Il n’y a pas lieu de chercher à substituer à la démocratie représentative une forme de démocratie supposée supérieure que serait la démocratie directe. Il suffit de voir comment votent généralement la Suisse francophone ou la Californie pour comprendre que la démocratie directe en France se traduirait par un recul significatif de la liberté.
Par José López Martínez
En contrepoint de l’article de Jacques Legrand : Français, savez-vous ce que vivre en démocratie directe voudrait dire ?
Régulièrement, aussi bien du côté de l’extrême-gauche que de l’extrême-droite – qui s’imaginent toujours représenter le « pays réel » –, et récemment, de manière curieuse, chez quelques libéraux, on voit resurgir ce serpent de mer qu’est la demande de l’instauration de la démocratie directe ou semi-directe dans le système politique français. Une manière de Graal électoral qui devrait permettre d’exaucer le vœu de Lincoln d’un gouvernement du peuple par le peuple pour le peuple.
Dans des articles parus dans Contrepoints, Jacques Legrand ainsi que Jacques Garello revenaient sur cette antienne et rompaient donc une lance en faveur de cette option qui rendrait au citoyen son pouvoir de décision et sa souveraineté. L’argumentaire est bien connu. Fondamentalement, il s’agit d’une critique frontale du système représentatif – où le peuple délègue sa souveraineté au parlement, au gouvernement et à l’autorité judiciaire.
En décrivant l’expérience historique, nos zélotes montrent que les représentants élus ont tendance à s’émanciper de l’intérêt général pour ne servir que le leur. Une oligarchie détiendrait, dès lors, l’essentiel du pouvoir, en cheville avec différents groupes d’intérêts et de pression. Le tout au détriment du pouvoir législatif et même du pouvoir judiciaire. Car, dans les faits, l’exécutif devient le seul auteur principal des lois et la séparation des pouvoirs n’existe plus guère. Au final, le citoyen est cantonné au rang de spectateur de la vie politique, confisquée par les partis.

[Jeu de données]
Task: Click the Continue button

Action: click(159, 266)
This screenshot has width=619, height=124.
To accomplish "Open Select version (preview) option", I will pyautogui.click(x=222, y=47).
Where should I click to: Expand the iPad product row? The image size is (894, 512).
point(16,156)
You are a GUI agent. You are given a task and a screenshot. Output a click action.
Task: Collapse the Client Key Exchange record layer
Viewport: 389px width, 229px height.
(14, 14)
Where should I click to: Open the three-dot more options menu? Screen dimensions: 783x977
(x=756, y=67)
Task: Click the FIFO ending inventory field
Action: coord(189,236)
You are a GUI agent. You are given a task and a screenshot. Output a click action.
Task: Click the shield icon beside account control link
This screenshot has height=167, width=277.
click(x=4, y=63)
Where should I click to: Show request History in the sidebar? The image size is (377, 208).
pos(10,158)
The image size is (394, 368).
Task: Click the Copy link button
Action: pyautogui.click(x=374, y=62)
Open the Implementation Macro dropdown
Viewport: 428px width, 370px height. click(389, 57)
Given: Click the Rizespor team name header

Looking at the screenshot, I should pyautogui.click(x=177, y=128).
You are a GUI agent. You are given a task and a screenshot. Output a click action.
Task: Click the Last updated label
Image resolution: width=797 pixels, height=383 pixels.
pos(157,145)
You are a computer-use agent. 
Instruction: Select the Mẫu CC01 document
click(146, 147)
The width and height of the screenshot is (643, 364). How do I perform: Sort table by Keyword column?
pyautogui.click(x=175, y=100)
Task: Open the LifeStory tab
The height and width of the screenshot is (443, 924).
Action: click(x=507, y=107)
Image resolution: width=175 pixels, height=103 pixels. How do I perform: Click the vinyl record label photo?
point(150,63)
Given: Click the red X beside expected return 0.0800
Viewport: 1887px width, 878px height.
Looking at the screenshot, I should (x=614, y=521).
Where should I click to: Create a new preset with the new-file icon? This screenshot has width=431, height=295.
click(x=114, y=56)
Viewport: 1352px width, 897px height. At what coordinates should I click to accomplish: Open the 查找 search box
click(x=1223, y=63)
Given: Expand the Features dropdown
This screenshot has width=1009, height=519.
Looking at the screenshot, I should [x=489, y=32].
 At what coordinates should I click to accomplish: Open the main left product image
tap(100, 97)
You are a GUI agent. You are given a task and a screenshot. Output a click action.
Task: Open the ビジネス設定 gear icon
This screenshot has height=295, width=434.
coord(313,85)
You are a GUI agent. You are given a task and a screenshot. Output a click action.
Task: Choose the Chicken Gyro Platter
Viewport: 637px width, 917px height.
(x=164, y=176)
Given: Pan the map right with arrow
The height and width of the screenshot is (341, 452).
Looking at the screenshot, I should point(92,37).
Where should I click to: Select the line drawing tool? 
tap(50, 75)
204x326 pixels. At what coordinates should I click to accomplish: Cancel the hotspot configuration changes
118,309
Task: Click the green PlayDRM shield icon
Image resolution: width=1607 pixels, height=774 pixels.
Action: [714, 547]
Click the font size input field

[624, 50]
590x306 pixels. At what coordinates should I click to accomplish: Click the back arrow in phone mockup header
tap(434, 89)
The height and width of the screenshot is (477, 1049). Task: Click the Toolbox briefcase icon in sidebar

[Consigne 1] Relevez toutes les personnes désignées par leur nom dans le texte sur la démocratie directe.
[Consigne 2] Recopiez s'il vous plaît le texte sur la démocratie directe, depuis « Régulièrement, aussi bien » jusqu'à « pour le peuple. » inclus.

[Réponse 1] José López Martínez, Jacques Legrand, Lincoln, Jacques Garello

[Réponse 2]
Régulièrement, aussi bien du côté de l’extrême-gauche que de l’extrême-droite – qui s’imaginent toujours représenter le « pays réel » –, et récemment, de manière curieuse, chez quelques libéraux, on voit resurgir ce serpent de mer qu’est la demande de l’instauration de la démocratie directe ou semi-directe dans le système politique français. Une manière de Graal électoral qui devrait permettre d’exaucer le vœu de Lincoln d’un gouvernement du peuple par le peuple pour le peuple.